> RECORDS TO USE:
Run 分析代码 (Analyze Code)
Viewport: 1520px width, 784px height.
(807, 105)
...
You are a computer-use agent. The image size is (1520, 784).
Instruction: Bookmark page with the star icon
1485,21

> TASK PROMPT: From the rows above, keep only the lines that contain the word "Instruction", and copy each one unchanged.

> CORRECT OUTPUT:
Instruction: Bookmark page with the star icon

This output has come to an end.